*** Data provided

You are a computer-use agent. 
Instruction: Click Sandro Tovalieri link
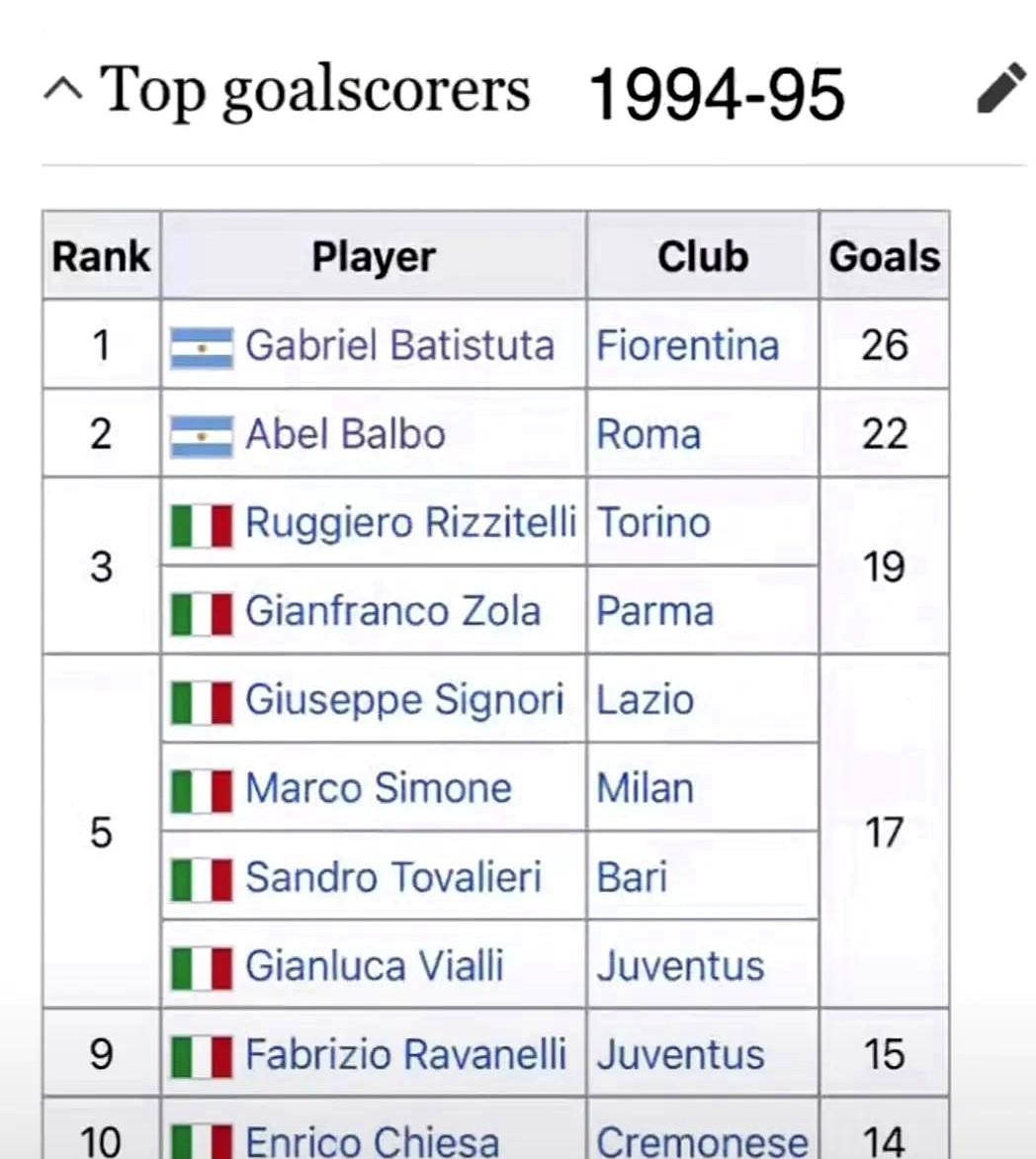coord(392,877)
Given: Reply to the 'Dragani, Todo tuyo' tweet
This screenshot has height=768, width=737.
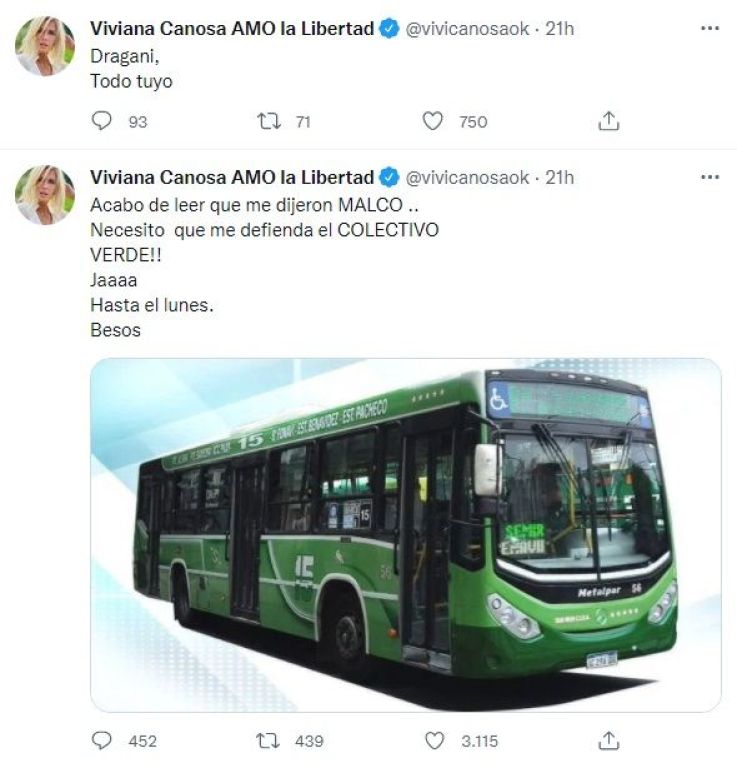Looking at the screenshot, I should [102, 121].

******

**What to do**
The entries above must be output exactly, with every image left out.

**Solved exercise**
You are a computer-use agent. 
Instruction: Click Sandro Tovalieri link
coord(392,877)
Given: Reply to the 'Dragani, Todo tuyo' tweet
This screenshot has height=768, width=737.
Looking at the screenshot, I should [102, 121].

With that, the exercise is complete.